CD, Kvitnu, 2007
With “Viter,” Ukrainian experimental electronic artist and designer Zavoloka begins a series of four concept releases dedicated to the traditional four elements of nature. Dedicated to the element of air (the title means “wind” in Ukrainian), “Viter” is the first installment of this tetralogy.
Though short in duration (20 minutes), “Viter” is nevertheless a true breath of fresh air. In a musical field that may well be on its way to becoming full of insipid and soulless robotic artsy compositions, it is an auspicious sign to find talented artists that can skillfully combine electronic and analog instrumentation as well as seamlessly merge modern and traditional music elements.
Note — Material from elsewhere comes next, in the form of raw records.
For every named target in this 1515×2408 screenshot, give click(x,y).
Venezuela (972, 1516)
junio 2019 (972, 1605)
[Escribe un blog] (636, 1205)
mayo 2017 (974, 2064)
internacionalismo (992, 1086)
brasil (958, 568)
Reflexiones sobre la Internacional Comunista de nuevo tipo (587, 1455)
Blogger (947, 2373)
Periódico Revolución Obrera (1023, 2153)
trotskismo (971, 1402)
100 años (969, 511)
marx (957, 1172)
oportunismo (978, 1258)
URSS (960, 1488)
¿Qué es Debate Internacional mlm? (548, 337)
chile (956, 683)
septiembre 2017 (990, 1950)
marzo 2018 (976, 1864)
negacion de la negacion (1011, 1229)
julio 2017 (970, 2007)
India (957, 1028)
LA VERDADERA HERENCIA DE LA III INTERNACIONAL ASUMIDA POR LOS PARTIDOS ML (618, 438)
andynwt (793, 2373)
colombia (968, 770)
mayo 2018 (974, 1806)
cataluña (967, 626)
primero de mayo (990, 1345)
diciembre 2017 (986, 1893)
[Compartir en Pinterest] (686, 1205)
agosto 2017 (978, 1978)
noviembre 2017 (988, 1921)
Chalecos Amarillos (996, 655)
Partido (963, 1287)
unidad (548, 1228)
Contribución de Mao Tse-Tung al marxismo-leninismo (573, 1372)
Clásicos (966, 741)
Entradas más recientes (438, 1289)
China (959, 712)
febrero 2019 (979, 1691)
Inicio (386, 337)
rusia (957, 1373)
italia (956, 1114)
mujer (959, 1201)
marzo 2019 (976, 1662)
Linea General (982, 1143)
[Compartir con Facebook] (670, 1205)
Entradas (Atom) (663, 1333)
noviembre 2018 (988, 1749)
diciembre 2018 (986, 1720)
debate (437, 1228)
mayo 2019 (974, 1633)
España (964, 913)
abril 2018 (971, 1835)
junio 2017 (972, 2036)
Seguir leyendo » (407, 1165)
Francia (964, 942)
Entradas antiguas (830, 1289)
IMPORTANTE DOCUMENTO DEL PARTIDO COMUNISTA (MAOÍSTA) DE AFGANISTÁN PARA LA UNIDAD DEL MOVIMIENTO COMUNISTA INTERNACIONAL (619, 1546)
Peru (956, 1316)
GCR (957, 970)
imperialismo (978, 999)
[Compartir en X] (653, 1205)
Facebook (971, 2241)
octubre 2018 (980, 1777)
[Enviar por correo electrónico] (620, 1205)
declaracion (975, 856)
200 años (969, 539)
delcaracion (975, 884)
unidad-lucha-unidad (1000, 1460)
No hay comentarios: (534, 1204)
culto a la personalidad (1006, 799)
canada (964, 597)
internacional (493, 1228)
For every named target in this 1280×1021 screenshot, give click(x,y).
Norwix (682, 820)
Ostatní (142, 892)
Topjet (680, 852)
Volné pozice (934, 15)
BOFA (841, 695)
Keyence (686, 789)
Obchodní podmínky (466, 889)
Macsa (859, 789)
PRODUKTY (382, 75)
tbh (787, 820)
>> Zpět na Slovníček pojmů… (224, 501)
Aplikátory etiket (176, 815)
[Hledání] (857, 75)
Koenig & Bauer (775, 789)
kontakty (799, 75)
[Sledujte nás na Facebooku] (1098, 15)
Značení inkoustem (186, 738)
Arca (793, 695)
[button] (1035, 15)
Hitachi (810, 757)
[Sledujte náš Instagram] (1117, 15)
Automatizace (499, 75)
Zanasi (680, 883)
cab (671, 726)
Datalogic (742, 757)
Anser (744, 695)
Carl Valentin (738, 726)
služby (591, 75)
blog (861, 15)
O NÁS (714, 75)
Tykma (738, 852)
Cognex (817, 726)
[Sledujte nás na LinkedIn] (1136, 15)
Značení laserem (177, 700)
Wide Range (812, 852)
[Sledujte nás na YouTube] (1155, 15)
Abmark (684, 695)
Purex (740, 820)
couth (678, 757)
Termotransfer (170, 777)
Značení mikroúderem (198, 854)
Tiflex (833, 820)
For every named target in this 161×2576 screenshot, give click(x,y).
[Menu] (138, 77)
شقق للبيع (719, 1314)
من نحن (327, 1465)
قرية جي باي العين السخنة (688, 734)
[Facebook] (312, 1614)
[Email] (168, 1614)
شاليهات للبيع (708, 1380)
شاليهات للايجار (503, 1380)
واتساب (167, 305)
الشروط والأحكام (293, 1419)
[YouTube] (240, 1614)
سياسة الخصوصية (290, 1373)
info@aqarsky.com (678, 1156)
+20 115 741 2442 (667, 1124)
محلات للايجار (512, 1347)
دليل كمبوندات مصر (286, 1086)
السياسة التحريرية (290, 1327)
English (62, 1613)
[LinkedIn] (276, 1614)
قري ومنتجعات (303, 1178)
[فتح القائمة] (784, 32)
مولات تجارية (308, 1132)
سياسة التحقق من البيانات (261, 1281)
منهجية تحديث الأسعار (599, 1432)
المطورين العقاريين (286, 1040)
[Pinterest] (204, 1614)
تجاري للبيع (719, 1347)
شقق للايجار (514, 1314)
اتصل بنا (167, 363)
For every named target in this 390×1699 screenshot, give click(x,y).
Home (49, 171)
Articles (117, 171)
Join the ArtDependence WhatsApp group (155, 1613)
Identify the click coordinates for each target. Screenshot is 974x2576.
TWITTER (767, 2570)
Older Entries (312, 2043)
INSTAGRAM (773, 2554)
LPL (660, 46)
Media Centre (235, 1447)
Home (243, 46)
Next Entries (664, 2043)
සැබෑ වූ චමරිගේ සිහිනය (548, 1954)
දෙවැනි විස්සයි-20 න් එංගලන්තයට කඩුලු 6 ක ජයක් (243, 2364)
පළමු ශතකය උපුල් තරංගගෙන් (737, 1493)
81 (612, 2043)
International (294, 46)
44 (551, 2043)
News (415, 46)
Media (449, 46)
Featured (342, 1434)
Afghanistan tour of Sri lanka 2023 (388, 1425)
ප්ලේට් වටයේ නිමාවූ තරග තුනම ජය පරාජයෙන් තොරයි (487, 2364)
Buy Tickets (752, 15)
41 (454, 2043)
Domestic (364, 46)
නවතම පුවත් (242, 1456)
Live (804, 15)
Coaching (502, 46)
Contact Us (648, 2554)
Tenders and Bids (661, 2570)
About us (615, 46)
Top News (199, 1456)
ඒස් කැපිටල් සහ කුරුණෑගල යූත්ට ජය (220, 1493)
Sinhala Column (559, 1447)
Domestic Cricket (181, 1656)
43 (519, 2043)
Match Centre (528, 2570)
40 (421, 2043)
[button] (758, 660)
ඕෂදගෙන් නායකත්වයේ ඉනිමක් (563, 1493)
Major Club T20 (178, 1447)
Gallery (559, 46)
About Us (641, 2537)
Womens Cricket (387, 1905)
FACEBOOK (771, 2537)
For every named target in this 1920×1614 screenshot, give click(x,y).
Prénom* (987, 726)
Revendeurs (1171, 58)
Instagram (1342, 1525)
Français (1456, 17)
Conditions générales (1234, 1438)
At all this, Zavoloka and her collaborators – Olga Potramanska on violin, Anton Zhukov on contrabass and vocalist Dania Chekun – excel in a release in where crisp and delicate IDM/glitch compositions compliment diaphanous string arrangements to create what is a thoroughly uplifting and soulful body of work. This is further enhanced by the addition of traditional Ukrainian singing (for example, “III. Inhale”).
Last but not least, though actually the first attention-grabbing detail, is the design work – and expense – that went into making the packaging of this release, seemingly allusive to the sky at dusk. While packaging is obviously not replacement for the contents of a release, it can well be a very welcome compliment, and that is indeed the case with “Viter.” Despite this, on occasion, I also find it vaguely reminiscent of medical propaganda packages.
While “Viter” can easily stand on its own as a creative and talented piece of work with excellent production and design work, it is as part of a collective body of work (still under development) that it must be appreciated. If “Viter” serves as indicator, Zavoloka’s ‘four elements’ series is definitely something to look forward to.